South Africa’s manufacturing sector remained under pressure in May, raising concerns that slowing factory activity could weigh on thousands of small businesses that supply the country’s industrial value chains.
Statistics South Africa (StatsSA) reported that manufacturing production declined by 4.3% year on year in May 2026, following a revised 2.9% contraction in April. While production increased by 1.1% month on month on a seasonally adjusted basis.
The biggest drag on production came from the food and beverages division, which declined 6.4%and shaved 1.6 percentage points off overall manufacturing output. This was followed by basic iron and steel, non-ferrous metal products, metal products and machinery, which fell 5.6% and contributed 1.3 percentage points to the decline. Wood and wood products, paper, publishing and printing dropped 11%, reducing overall production by 1 percentage point.
What it means for SMEs
The slowdown extends beyond large factories and is likely to be felt across manufacturing supply chains where thousands of SMEs provide goods and services to larger producers.
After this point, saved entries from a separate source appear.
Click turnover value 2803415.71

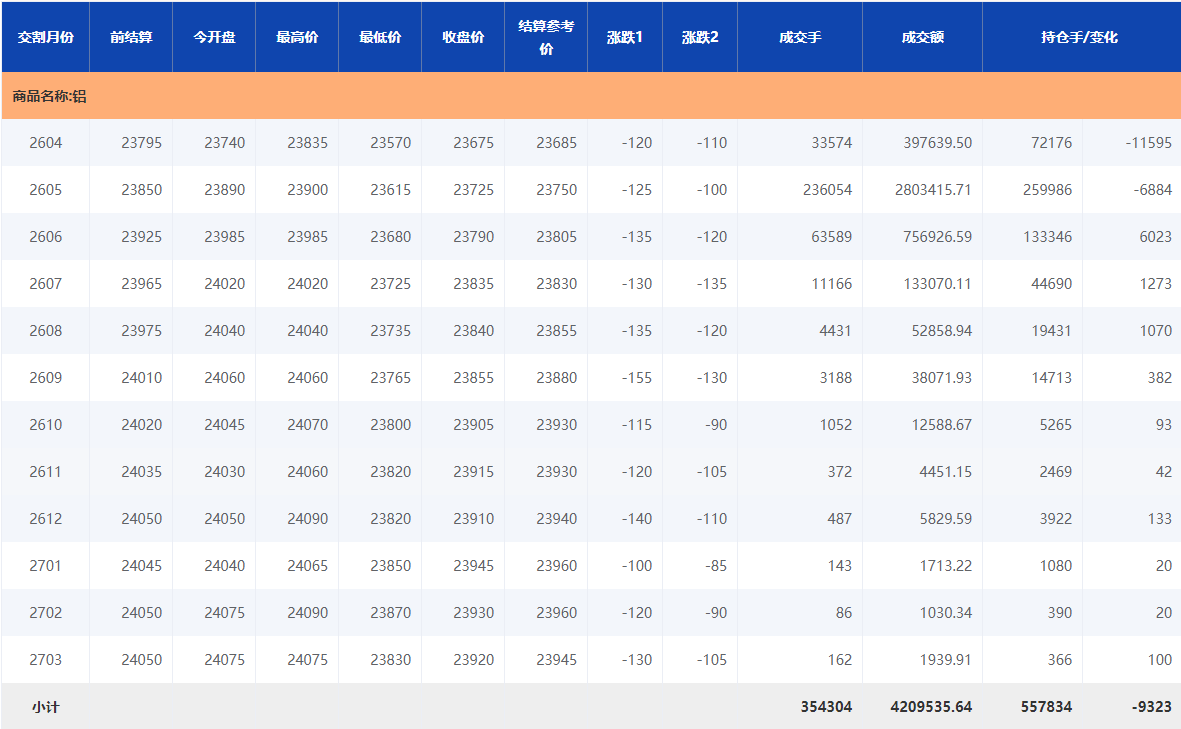pyautogui.click(x=933, y=190)
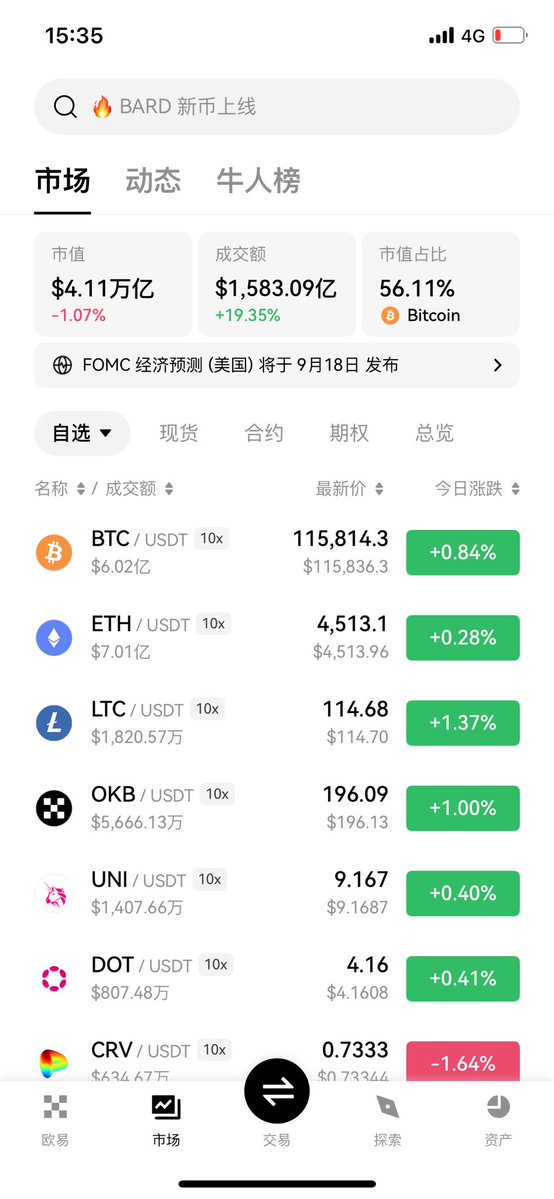Tap the Uniswap unicorn logo
554x1199 pixels.
pyautogui.click(x=54, y=893)
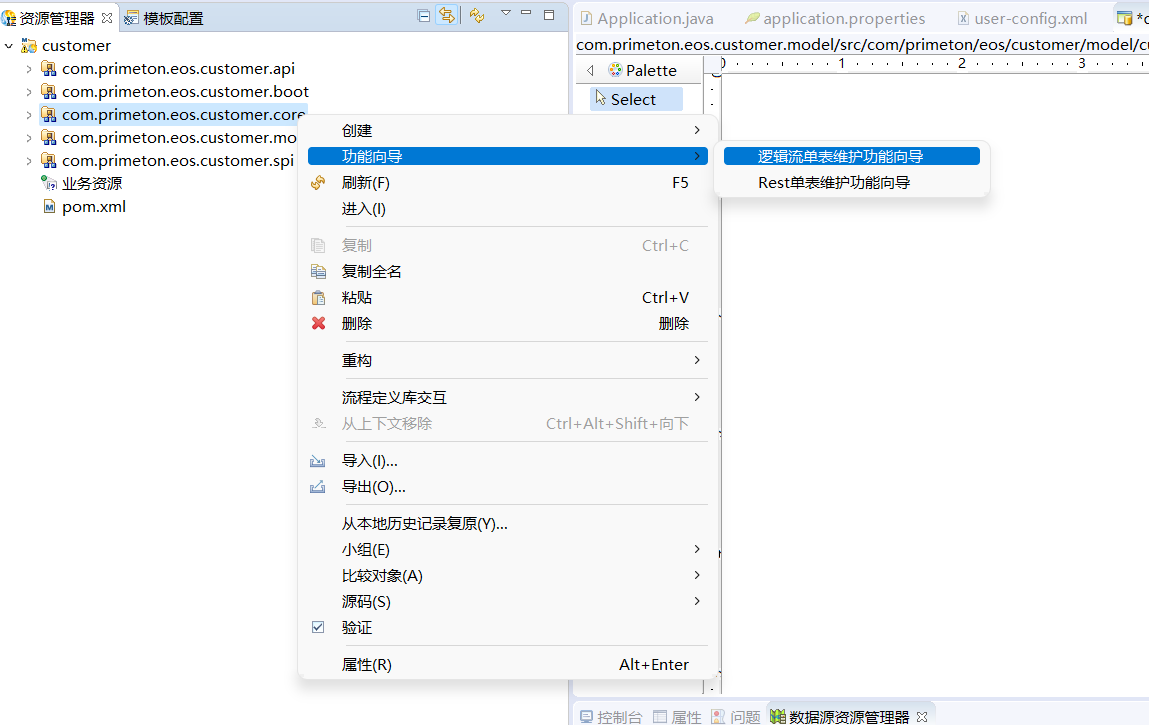The width and height of the screenshot is (1149, 725).
Task: Click the Collapse All icon in 资源管理器 toolbar
Action: pyautogui.click(x=423, y=15)
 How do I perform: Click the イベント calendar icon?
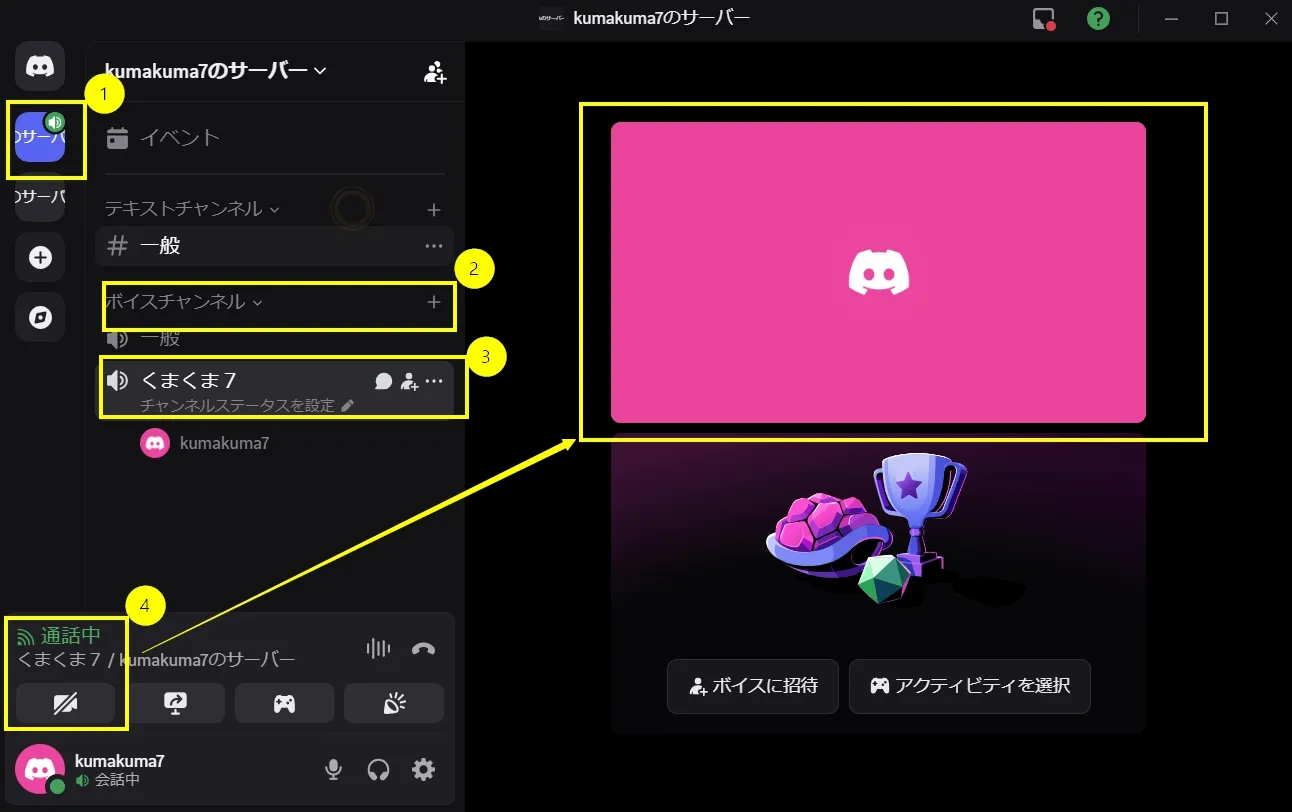[x=117, y=138]
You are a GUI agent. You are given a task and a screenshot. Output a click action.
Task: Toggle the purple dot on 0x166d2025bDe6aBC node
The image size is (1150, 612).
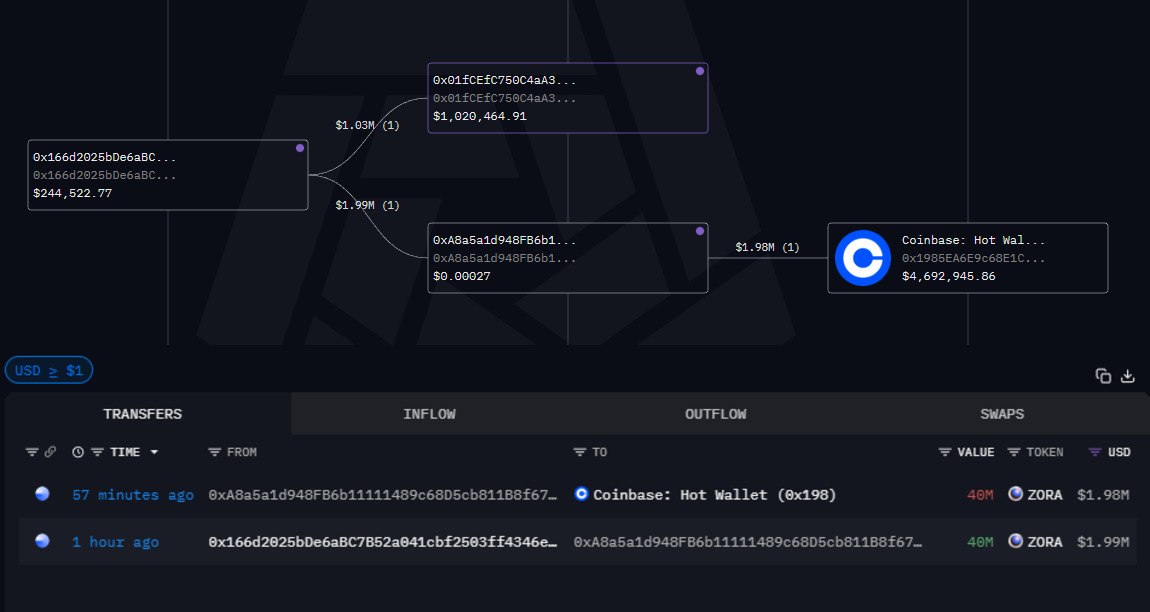point(300,148)
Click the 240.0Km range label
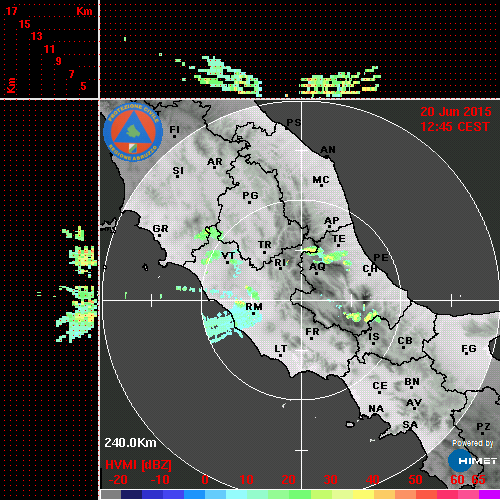This screenshot has height=500, width=500. (130, 443)
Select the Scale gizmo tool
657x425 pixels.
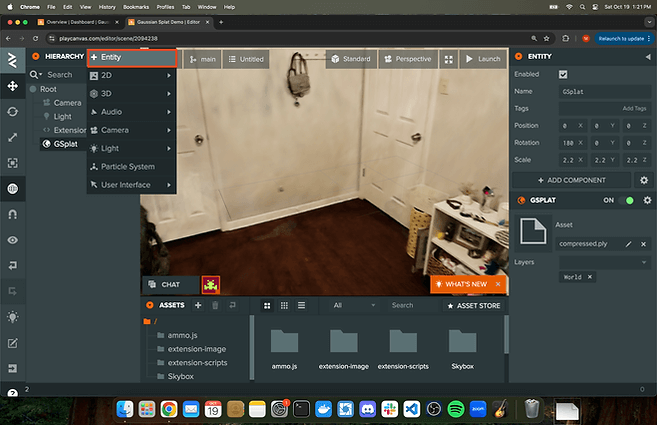coord(12,137)
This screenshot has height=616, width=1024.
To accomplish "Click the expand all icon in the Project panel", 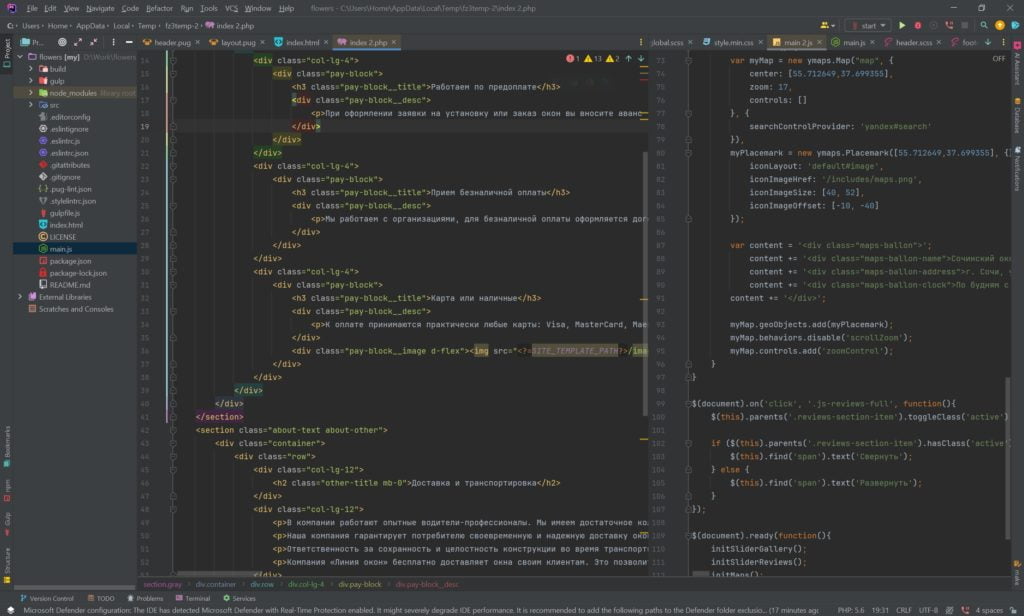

Small food processors, packaging manufacturers, furniture makers, printers, engineering firms, metal fabricators and industrial suppliers often depend on contracts from larger manufacturers. When production slows, demand for raw materials, packaging, transport, maintenance and specialised manufacturing services can also weaken.
When production slows, smaller manufacturers feel the effects first through fewer orders, delayed procurement and tighter cash flow, making it harder to invest in equipment, expand operations or hire additional workers.
Recent business surveys also paint a subdued picture. The Absa Purchasing Managers’ Index fell to 47.3 points in June, remaining below the neutral 50-point level that separates expansion from contraction, with manufacturers reporting weaker demand and fewer new orders.
Manufacturers face mounting cost pressures
Investec economist Lara Hodes said the latest manufacturing figures point to continued weakness in the sector after production contracted in both April and May.
“The reading was weaker than consensus expectations. This indicates that the sector is still struggling to gain meaningful momentum against a backdrop of soft demand, elevated price pressures from the oil price shock, and persistent global uncertainty,” she said.
Hodes noted that seven of the ten manufacturing divisions recorded annual declines, with food and beverages making the largest negative contribution.
The sustained weakness in manufacturing could limit opportunities to secure new contracts, particularly for businesses supplying the food processing, engineering, metals, printing and packaging industries.
“Business activity slipped back into contractionary territory, while new sales orders also fell below 50, on weaker demand conditions,” Hodes said.
Industry stakeholders have argued that improving logistics, lowering the cost of doing business, and strengthening domestic demand will be critical to reviving the sector.